Native Advertising Explained: Why Is It So Effective?

  • James Notaris

    CPA, ESQ, Legal Editor

  • Tyler Dikun

    Digital Marketer

    In Brief:

  • Natives have grown in popularity amongst digital advertisers due to their ability to blend seamlessly within content.

  • Unlike display ads or banner ads, native ads mimic the content they are advertising in leading to a better user experience.

  • Native ads are viewed on average 53% more than regular ads. Digital advertisers are estimated to spend over $85B in 2021 on native ads.

The ideal digital ad is one that is non-disruptive and doesn’t take away from the user experience. How many times have you immediately clicked off a website due to a noisey, blinking ad, that does nothing more than frustrate? Odds it’s happened quite a few times. Digital marketers now recognize that effective ads must blend seamlessly into the content they advertise on.
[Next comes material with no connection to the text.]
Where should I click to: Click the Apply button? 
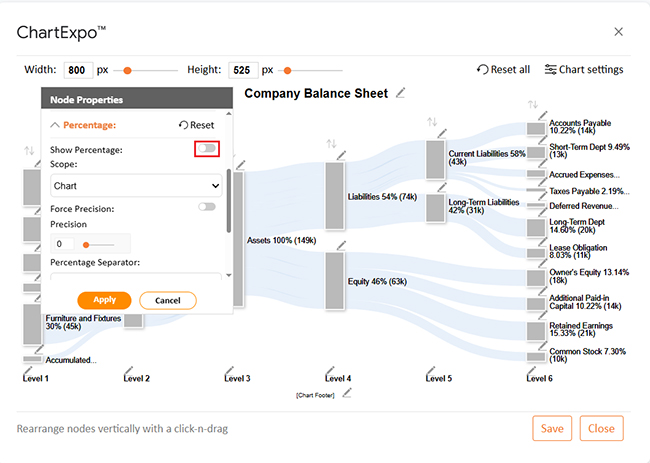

Unlike display ads or banner ads that are immediately recognizable as ads, native ads look like social media posts or articles in an effort to advertise without frustrating. 

Examples of Native Ads

Native ads should look like the content they are advertising on. If native ads appear on your website, they should look like your articles. Native ads that appear on Twitter will look like tweets, instagram native ads will look like instagram posts, and so on. The bottomline of creating the perfect native ad is to make the ad appear as if it is not an ad. Sponsored social media posts, promoted search results, and promoted articles are all examples of native ads. As consumers become increasingly turned off to typical ads, native ads will only grow in popularity. According to one such study, the total, global spend on native ads for 2020 was over $85B.
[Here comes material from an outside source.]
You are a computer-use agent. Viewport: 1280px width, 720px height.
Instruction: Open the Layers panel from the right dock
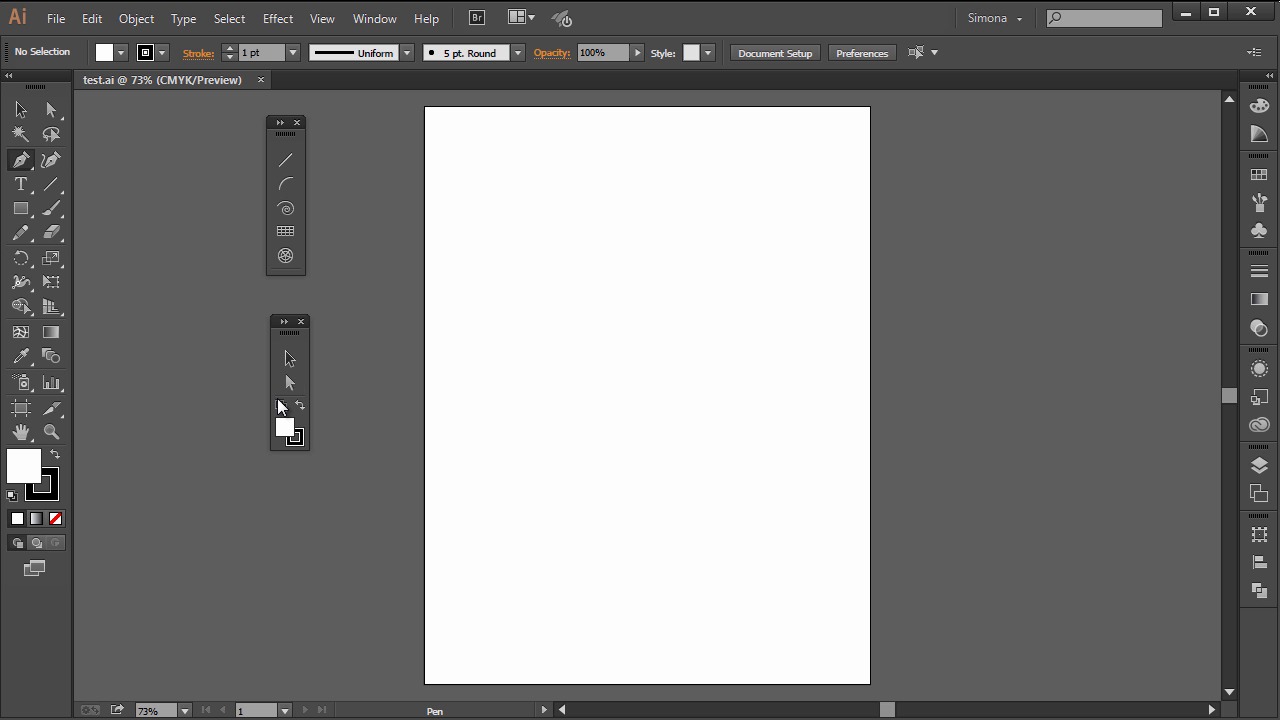point(1259,466)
How Can Site Visitors Tell Which Ads Are Native?

Although native ads are designed to blend into the content they’re advertised, advertisers must still disclose their use. The Federal Trade Commission has taken steps to ensure visitors know they’re clicking on an ad. Native ads may use the words “recommended”, “sponsored”, “boosted”, etc. Native ads typically include a small minimize or close button as well so that visitors can delete them from their feed. Advertisers target native ads towards visitors who fit a certain demographic. If someone clicks on several hiking articles, they may see a recommended article for a hiking-themed clothing store. 
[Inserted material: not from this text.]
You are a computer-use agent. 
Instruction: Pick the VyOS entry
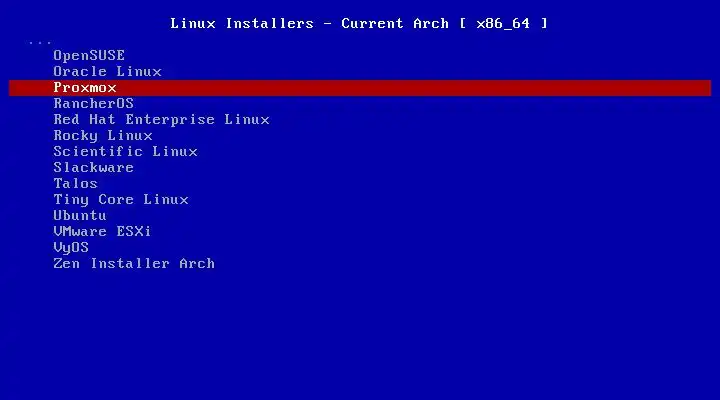point(71,248)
Why Are Native Ads Increasing In Use?

The ability to sell without selling is a valuable commodity. Consumers strive for agency in their own lives. Ads that come off as demanding or manipulative may create the sense that the consumer is not in control of their own life. The stats prove consumers prefer native ads over display and banner ads. Native ads are viewed 53% more than regular ads and they increase purchase intent by an estimated 18%. Furthermore, native ads provide the opportunity for interesting content. Rather than show the same display and banner ads time after time, consumers may have no problem clicking on a sponsored post or recommended article if the content is appealing. 

Native ads signs

What Is The Future of Native Ads?

There is no doubt that native ads are here to stay. Digital advertisers are much more prone to use native ads due to their effectiveness and widespread acceptance amongst consumers. Digital advertisers have also started using programmatic native ads. In the scenario where a site uses a programmatic native ad, a Supply Side Platform (SSP) sends a bid via the publisher to advertisers. The Demand Side Publisher (DSP) bids for the ad space of the user on behalf of the advertiser. Through programmatic native advertising, native ads will become much more targeted leading to increased conversion rates and increased engagement.